TASK ITEM: Search the entries below for the word "computer" and copy each line that has it.

RECORDS FOR THE EXERCISE:
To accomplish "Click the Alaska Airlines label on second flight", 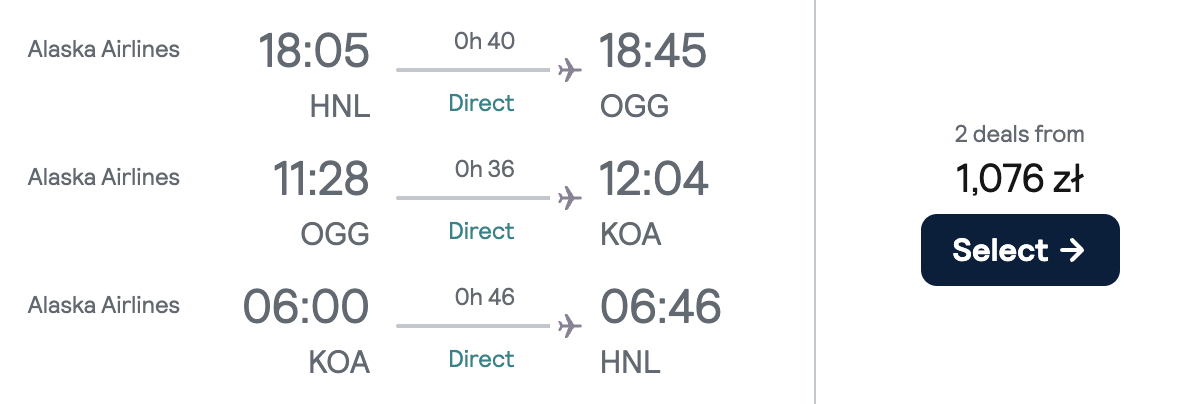I will [x=104, y=177].
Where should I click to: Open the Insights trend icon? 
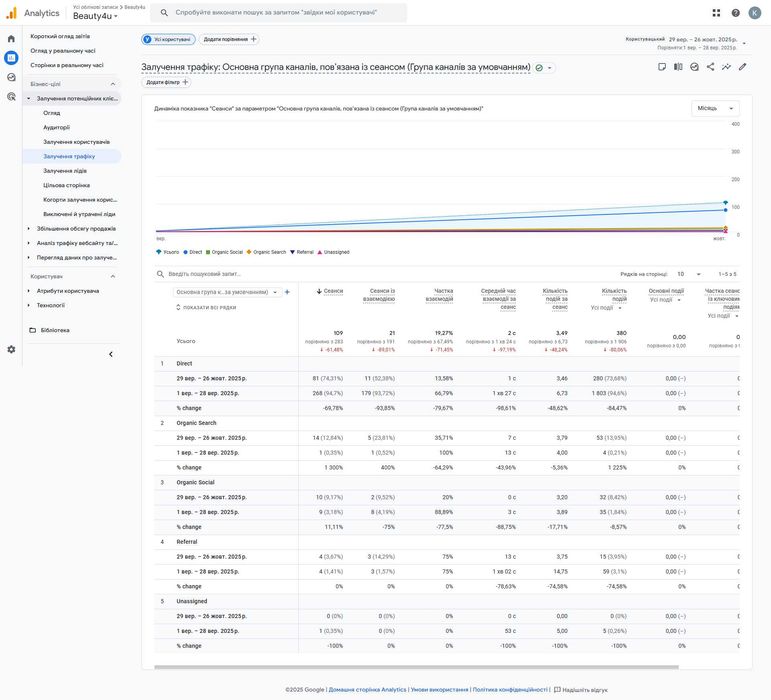(726, 67)
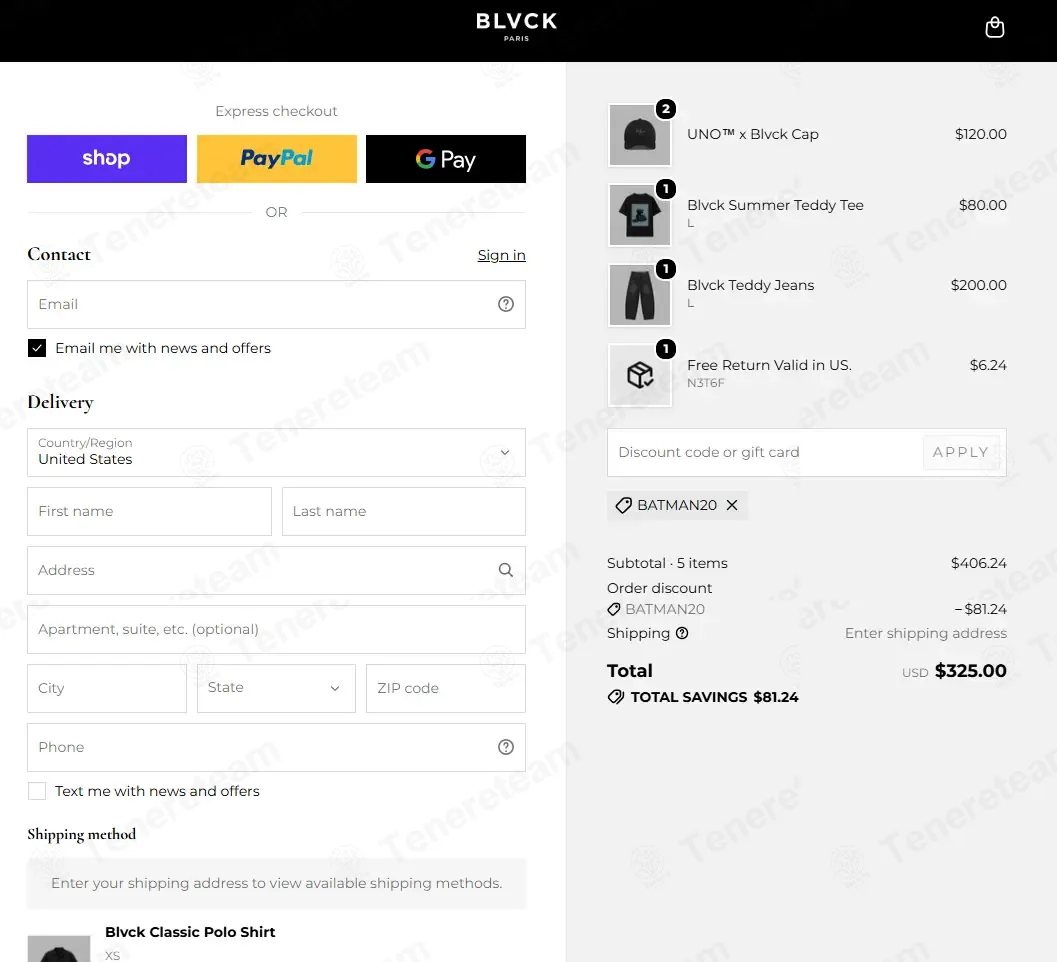The width and height of the screenshot is (1057, 962).
Task: Click the Free Return package icon thumbnail
Action: coord(640,375)
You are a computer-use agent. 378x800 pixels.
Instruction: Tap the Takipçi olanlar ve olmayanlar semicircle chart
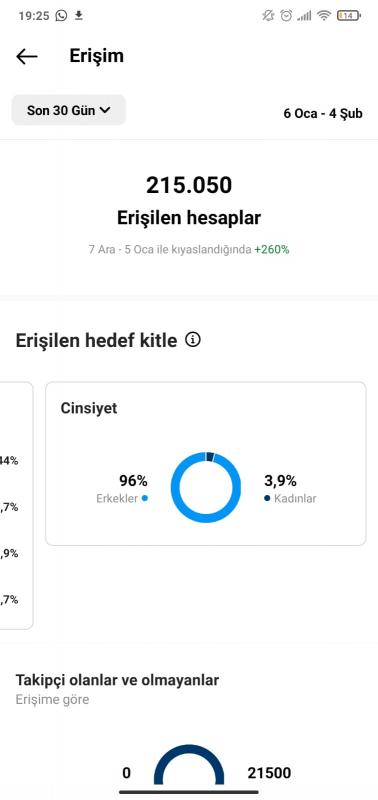point(189,764)
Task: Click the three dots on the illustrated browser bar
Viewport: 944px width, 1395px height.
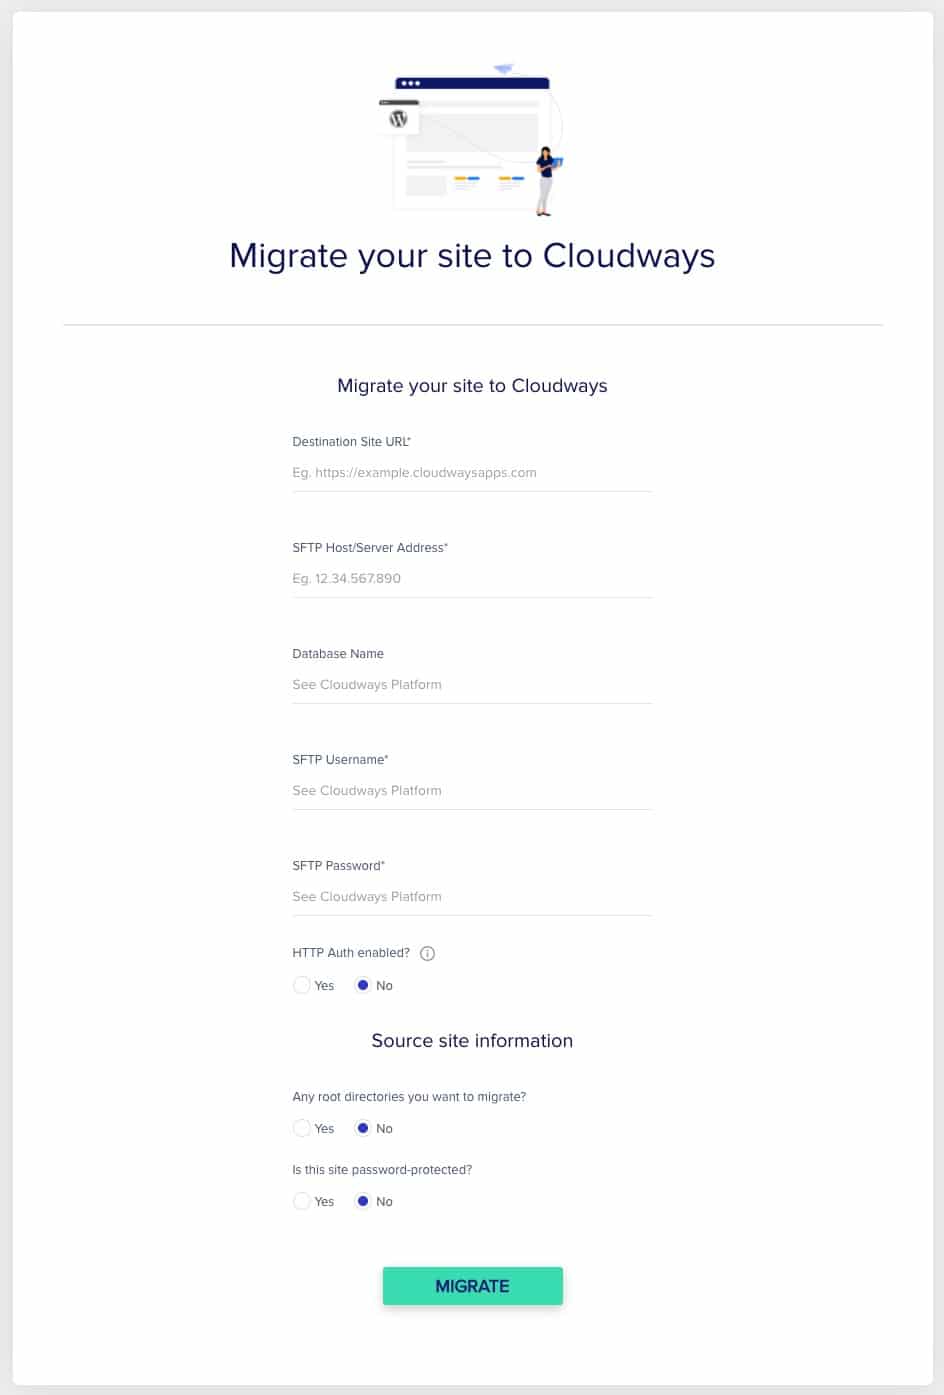Action: [410, 84]
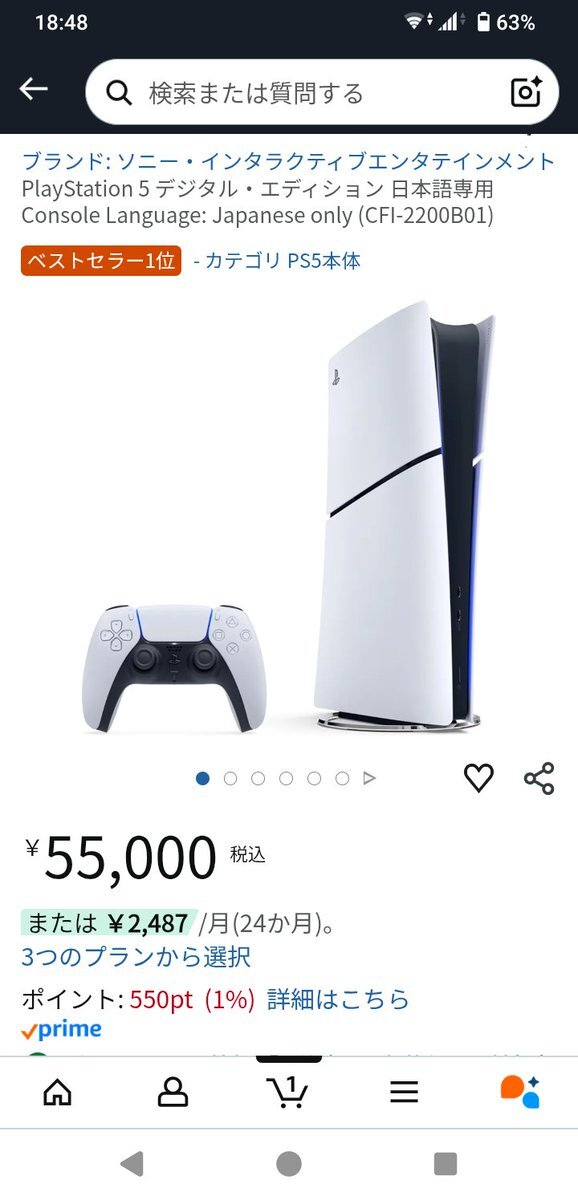Open the shopping cart icon
The height and width of the screenshot is (1200, 578).
pos(288,1091)
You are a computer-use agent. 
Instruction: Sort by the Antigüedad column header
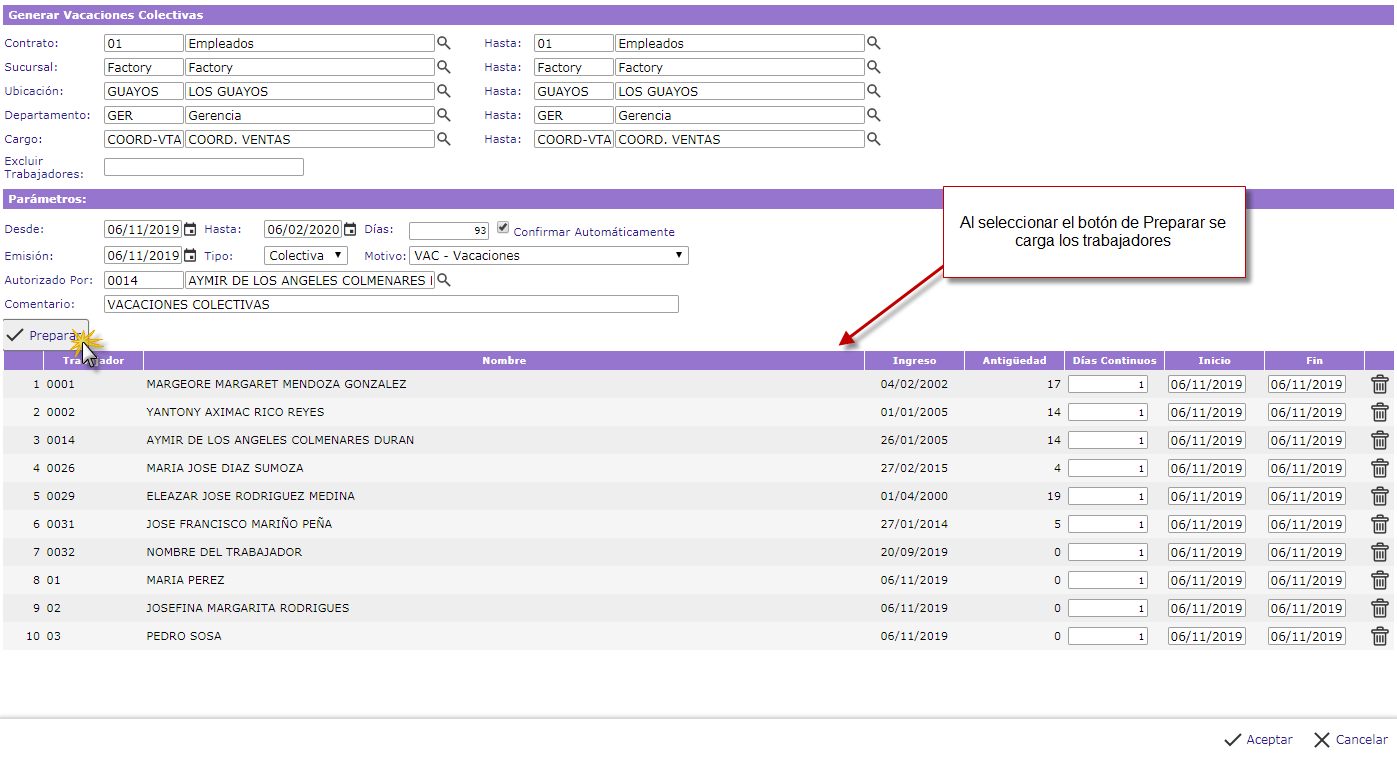coord(1013,360)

RESULT OF THE EXERCISE:
You are a computer-use agent. 378x800 pixels.
You are a computer-use agent. 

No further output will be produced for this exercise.